Task goal
Each line below needs to be printed again exactly.

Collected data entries

BEGIN

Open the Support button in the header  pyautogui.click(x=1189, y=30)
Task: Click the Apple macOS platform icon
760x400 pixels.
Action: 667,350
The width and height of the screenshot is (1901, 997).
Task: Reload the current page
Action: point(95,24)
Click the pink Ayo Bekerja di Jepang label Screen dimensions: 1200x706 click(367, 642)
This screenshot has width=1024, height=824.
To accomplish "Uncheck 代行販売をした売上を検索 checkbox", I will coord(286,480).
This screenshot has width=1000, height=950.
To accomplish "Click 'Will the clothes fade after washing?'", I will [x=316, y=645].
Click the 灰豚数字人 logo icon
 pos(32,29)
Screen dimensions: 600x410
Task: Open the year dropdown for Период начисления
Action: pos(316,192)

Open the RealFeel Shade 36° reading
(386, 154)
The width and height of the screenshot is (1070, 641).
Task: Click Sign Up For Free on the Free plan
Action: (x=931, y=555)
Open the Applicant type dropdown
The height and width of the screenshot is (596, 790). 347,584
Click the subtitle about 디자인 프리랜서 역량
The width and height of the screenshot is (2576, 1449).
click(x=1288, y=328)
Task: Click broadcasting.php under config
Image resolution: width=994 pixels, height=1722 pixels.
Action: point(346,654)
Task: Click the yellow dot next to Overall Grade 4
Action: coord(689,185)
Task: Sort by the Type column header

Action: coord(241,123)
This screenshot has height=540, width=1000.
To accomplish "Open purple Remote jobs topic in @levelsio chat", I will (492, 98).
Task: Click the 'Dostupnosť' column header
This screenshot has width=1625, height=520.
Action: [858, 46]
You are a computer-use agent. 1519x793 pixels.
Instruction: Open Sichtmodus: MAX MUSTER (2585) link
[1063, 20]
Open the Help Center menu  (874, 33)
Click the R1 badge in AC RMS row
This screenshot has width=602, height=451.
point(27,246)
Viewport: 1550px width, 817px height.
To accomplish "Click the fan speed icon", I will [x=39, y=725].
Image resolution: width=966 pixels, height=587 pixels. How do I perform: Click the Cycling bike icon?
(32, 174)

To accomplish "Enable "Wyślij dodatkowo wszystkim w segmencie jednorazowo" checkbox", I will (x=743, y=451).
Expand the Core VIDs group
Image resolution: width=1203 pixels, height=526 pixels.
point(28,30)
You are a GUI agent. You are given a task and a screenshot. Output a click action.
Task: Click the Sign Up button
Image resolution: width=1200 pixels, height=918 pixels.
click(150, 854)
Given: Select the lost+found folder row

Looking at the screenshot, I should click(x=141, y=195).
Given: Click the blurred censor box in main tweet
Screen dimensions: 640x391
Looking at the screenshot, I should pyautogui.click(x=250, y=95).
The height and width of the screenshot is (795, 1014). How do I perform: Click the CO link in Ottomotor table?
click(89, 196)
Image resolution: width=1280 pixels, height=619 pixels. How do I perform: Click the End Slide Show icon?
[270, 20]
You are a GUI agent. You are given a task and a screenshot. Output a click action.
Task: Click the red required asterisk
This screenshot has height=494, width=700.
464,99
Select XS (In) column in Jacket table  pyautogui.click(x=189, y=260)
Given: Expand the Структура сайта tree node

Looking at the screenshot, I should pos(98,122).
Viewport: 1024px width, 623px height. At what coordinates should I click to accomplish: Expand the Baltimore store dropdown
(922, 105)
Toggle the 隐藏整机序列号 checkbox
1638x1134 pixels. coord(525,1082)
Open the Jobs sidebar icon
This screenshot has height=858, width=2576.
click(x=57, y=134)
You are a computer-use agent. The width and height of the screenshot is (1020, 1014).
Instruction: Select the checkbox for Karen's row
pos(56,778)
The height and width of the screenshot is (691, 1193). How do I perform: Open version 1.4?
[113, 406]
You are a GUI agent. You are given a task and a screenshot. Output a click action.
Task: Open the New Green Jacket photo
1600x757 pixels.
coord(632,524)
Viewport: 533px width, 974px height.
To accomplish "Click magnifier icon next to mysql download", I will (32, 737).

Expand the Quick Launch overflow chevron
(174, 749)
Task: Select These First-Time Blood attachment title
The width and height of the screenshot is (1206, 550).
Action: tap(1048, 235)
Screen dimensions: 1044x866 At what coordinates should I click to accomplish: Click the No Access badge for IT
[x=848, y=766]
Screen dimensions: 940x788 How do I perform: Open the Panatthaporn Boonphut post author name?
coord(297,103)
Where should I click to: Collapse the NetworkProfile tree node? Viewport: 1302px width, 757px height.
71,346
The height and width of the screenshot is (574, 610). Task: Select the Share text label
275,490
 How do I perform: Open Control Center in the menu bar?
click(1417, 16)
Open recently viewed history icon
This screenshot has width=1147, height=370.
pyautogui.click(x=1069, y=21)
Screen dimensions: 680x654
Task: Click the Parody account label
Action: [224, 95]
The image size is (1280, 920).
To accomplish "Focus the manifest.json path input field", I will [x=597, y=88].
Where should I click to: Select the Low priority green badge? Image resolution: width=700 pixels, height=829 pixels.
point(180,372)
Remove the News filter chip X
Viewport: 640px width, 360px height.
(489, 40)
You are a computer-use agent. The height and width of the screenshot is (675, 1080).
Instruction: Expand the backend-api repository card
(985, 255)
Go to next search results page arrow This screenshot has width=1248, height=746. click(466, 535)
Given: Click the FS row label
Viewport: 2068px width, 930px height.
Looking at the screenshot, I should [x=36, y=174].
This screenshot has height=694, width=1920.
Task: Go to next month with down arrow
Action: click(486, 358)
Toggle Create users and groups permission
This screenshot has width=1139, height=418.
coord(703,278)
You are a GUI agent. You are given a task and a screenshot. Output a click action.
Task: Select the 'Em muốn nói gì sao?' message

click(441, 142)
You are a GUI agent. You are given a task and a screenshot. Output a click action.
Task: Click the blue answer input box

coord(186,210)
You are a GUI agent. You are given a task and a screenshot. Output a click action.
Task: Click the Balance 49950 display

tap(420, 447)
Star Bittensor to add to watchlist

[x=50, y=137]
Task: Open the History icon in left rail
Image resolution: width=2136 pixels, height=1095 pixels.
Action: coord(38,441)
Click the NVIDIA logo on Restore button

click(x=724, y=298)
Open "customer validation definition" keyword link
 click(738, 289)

END

Reply to the task
Open the Support button in the header  pyautogui.click(x=1189, y=30)
Task: Click the Apple macOS platform icon
760x400 pixels.
Action: 667,350
The width and height of the screenshot is (1901, 997).
Task: Reload the current page
Action: point(95,24)
Click the pink Ayo Bekerja di Jepang label Screen dimensions: 1200x706 click(367, 642)
This screenshot has width=1024, height=824.
To accomplish "Uncheck 代行販売をした売上を検索 checkbox", I will coord(286,480).
This screenshot has width=1000, height=950.
To accomplish "Click 'Will the clothes fade after washing?'", I will [x=316, y=645].
Click the 灰豚数字人 logo icon
 pos(32,29)
Screen dimensions: 600x410
Task: Open the year dropdown for Период начисления
Action: pos(316,192)

Open the RealFeel Shade 36° reading
(386, 154)
The width and height of the screenshot is (1070, 641).
Task: Click Sign Up For Free on the Free plan
Action: (x=931, y=555)
Open the Applicant type dropdown
The height and width of the screenshot is (596, 790). 347,584
Click the subtitle about 디자인 프리랜서 역량
The width and height of the screenshot is (2576, 1449).
click(x=1288, y=328)
Task: Click broadcasting.php under config
Image resolution: width=994 pixels, height=1722 pixels.
Action: point(346,654)
Task: Click the yellow dot next to Overall Grade 4
Action: coord(689,185)
Task: Sort by the Type column header

Action: coord(241,123)
This screenshot has height=540, width=1000.
To accomplish "Open purple Remote jobs topic in @levelsio chat", I will (492, 98).
Task: Click the 'Dostupnosť' column header
This screenshot has width=1625, height=520.
Action: [858, 46]
You are a computer-use agent. 1519x793 pixels.
Instruction: Open Sichtmodus: MAX MUSTER (2585) link
[1063, 20]
Open the Help Center menu  (874, 33)
Click the R1 badge in AC RMS row
This screenshot has width=602, height=451.
point(27,246)
Viewport: 1550px width, 817px height.
To accomplish "Click the fan speed icon", I will [x=39, y=725].
Image resolution: width=966 pixels, height=587 pixels. How do I perform: Click the Cycling bike icon?
(32, 174)

To accomplish "Enable "Wyślij dodatkowo wszystkim w segmencie jednorazowo" checkbox", I will (x=743, y=451).
Expand the Core VIDs group
Image resolution: width=1203 pixels, height=526 pixels.
point(28,30)
You are a GUI agent. You are given a task and a screenshot. Output a click action.
Task: Click the Sign Up button
Image resolution: width=1200 pixels, height=918 pixels.
click(150, 854)
Given: Select the lost+found folder row

Looking at the screenshot, I should click(x=141, y=195).
Given: Click the blurred censor box in main tweet
Screen dimensions: 640x391
Looking at the screenshot, I should pyautogui.click(x=250, y=95).
The height and width of the screenshot is (795, 1014). How do I perform: Click the CO link in Ottomotor table?
click(89, 196)
Image resolution: width=1280 pixels, height=619 pixels. How do I perform: Click the End Slide Show icon?
[270, 20]
You are a GUI agent. You are given a task and a screenshot. Output a click action.
Task: Click the red required asterisk
This screenshot has height=494, width=700.
464,99
Select XS (In) column in Jacket table  pyautogui.click(x=189, y=260)
Given: Expand the Структура сайта tree node

Looking at the screenshot, I should pos(98,122).
Viewport: 1024px width, 623px height. At what coordinates should I click to accomplish: Expand the Baltimore store dropdown
(922, 105)
Toggle the 隐藏整机序列号 checkbox
1638x1134 pixels. coord(525,1082)
Open the Jobs sidebar icon
This screenshot has height=858, width=2576.
click(x=57, y=134)
You are a computer-use agent. The width and height of the screenshot is (1020, 1014).
Instruction: Select the checkbox for Karen's row
pos(56,778)
The height and width of the screenshot is (691, 1193). How do I perform: Open version 1.4?
[113, 406]
You are a GUI agent. You are given a task and a screenshot. Output a click action.
Task: Open the New Green Jacket photo
1600x757 pixels.
coord(632,524)
Viewport: 533px width, 974px height.
To accomplish "Click magnifier icon next to mysql download", I will (32, 737).

Expand the Quick Launch overflow chevron
(174, 749)
Task: Select These First-Time Blood attachment title
The width and height of the screenshot is (1206, 550).
Action: tap(1048, 235)
Screen dimensions: 1044x866 At what coordinates should I click to accomplish: Click the No Access badge for IT
[x=848, y=766]
Screen dimensions: 940x788 How do I perform: Open the Panatthaporn Boonphut post author name?
coord(297,103)
Where should I click to: Collapse the NetworkProfile tree node? Viewport: 1302px width, 757px height.
71,346
The height and width of the screenshot is (574, 610). Task: Select the Share text label
275,490
 How do I perform: Open Control Center in the menu bar?
click(1417, 16)
Open recently viewed history icon
This screenshot has width=1147, height=370.
pyautogui.click(x=1069, y=21)
Screen dimensions: 680x654
Task: Click the Parody account label
Action: [224, 95]
The image size is (1280, 920).
To accomplish "Focus the manifest.json path input field", I will [x=597, y=88].
Where should I click to: Select the Low priority green badge? Image resolution: width=700 pixels, height=829 pixels.
point(180,372)
Remove the News filter chip X
Viewport: 640px width, 360px height.
(489, 40)
You are a computer-use agent. The height and width of the screenshot is (675, 1080).
Instruction: Expand the backend-api repository card
(985, 255)
Go to next search results page arrow This screenshot has width=1248, height=746. click(466, 535)
Given: Click the FS row label
Viewport: 2068px width, 930px height.
Looking at the screenshot, I should [x=36, y=174].
This screenshot has height=694, width=1920.
Task: Go to next month with down arrow
Action: click(486, 358)
Toggle Create users and groups permission
This screenshot has width=1139, height=418.
coord(703,278)
You are a GUI agent. You are given a task and a screenshot. Output a click action.
Task: Select the 'Em muốn nói gì sao?' message

click(441, 142)
You are a GUI agent. You are given a task and a screenshot. Output a click action.
Task: Click the blue answer input box

coord(186,210)
You are a GUI agent. You are given a task and a screenshot. Output a click action.
Task: Click the Balance 49950 display

tap(420, 447)
Star Bittensor to add to watchlist

[x=50, y=137]
Task: Open the History icon in left rail
Image resolution: width=2136 pixels, height=1095 pixels.
Action: coord(38,441)
Click the NVIDIA logo on Restore button

click(x=724, y=298)
Open "customer validation definition" keyword link
 click(738, 289)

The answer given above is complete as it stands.